**本文**
■ ■ ■

栃木リンチ殺人 県警が被害者の両親に謝罪へ

2000.05.27 (00:13) asahi.com
 栃木県上三川町の会社員須藤正和さん(当時19)が、少年グループに2カ月以上のリンチの末殺害された事件で、両親が何度も捜査を要請したにもかかわらず、県警石橋署が捜査に着手しなかったとされる問題について、同県警は対応の遅れだけでなく、警察官の不用意な対応が正和さん殺害の一因となったことも認め、27日、同県黒羽町の両親側に謝罪することにした。警察側が公式に対応に問題があったと認めるのはこれが初めて。しかし、両親は「調査結果を文書で確認してからでないと、謝罪は受けられない」として弁護士が対応するという。

 この事件では、正和さん救出を求める両親の訴えに対し、同署員が「警察は事件にならないと動かない」と応対。さらに、父の携帯電話に電話してきた正和さんに署員が不用意に「警察だ」と名乗ったことが、一緒にいたとみられる少年たちに警察の関与を知られ、正和さん殺害につながったとされる。

 県警は「引き起こした結果があまりにも重大」(県警幹部)として、26日までに石橋署の不適切な対応が正和さん殺害の原因のひとつになったことを認め、両親に正式に謝罪することを決めた。県警はすでに、当時の署長らを停職を含む懲戒処分とする方針を固めており、31日の県公安委員会に諮って決定される。

■ ■ ■

**提供資料**

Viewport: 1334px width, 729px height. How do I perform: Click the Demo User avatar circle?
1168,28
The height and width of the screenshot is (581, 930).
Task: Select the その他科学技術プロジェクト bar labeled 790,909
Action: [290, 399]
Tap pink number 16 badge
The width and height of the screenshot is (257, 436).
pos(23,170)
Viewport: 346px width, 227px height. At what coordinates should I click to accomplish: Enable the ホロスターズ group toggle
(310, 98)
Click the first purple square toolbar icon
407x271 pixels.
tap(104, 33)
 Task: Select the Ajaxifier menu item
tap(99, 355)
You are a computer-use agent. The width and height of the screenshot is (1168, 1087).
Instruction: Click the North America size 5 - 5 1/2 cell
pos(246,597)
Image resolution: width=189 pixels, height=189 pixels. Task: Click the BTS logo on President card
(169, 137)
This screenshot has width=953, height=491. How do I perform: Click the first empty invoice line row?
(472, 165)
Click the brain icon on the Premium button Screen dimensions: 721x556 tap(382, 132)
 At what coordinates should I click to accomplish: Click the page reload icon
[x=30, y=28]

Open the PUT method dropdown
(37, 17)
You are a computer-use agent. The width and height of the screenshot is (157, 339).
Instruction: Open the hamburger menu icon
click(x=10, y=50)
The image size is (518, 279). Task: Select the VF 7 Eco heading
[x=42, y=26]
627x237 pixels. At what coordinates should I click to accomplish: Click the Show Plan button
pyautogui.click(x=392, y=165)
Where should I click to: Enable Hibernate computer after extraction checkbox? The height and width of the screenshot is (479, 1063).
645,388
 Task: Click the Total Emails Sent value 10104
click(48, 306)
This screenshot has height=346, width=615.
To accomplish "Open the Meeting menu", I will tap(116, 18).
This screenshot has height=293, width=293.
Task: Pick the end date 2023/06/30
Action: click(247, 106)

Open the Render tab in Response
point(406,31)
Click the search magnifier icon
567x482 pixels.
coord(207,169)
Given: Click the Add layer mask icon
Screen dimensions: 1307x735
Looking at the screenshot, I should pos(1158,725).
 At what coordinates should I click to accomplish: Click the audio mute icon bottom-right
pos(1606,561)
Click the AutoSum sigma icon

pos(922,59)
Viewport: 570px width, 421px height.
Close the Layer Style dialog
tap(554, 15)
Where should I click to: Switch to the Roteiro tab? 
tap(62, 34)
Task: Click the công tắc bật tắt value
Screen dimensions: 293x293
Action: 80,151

■ ■ ■

**課題**
1. 本文によると、署員が「警察だ」と名乗ったことが正和さん殺害につながったとされるのはなぜか。1～3文で説明しなさい。
2. 本文のうち、「この事件では、正和さん救出を」で始まり「安委員会に諮って決定される。」で終わる部分を、一字一句たがえずに書き写しなさい。
記録は本文とは別個の資料である。

**解答例**
1. 父の携帯電話に電話してきた正和さんに対して署員が不用意に「警察だ」と名乗ったため、一緒にいたとみられる少年たちに警察の関与を知られたからである。

2.
この事件では、正和さん救出を求める両親の訴えに対し、同署員が「警察は事件にならないと動かない」と応対。さらに、父の携帯電話に電話してきた正和さんに署員が不用意に「警察だ」と名乗ったことが、一緒にいたとみられる少年たちに警察の関与を知られ、正和さん殺害につながったとされる。

 県警は「引き起こした結果があまりにも重大」(県警幹部)として、26日までに石橋署の不適切な対応が正和さん殺害の原因のひとつになったことを認め、両親に正式に謝罪することを決めた。県警はすでに、当時の署長らを停職を含む懲戒処分とする方針を固めており、31日の県公安委員会に諮って決定される。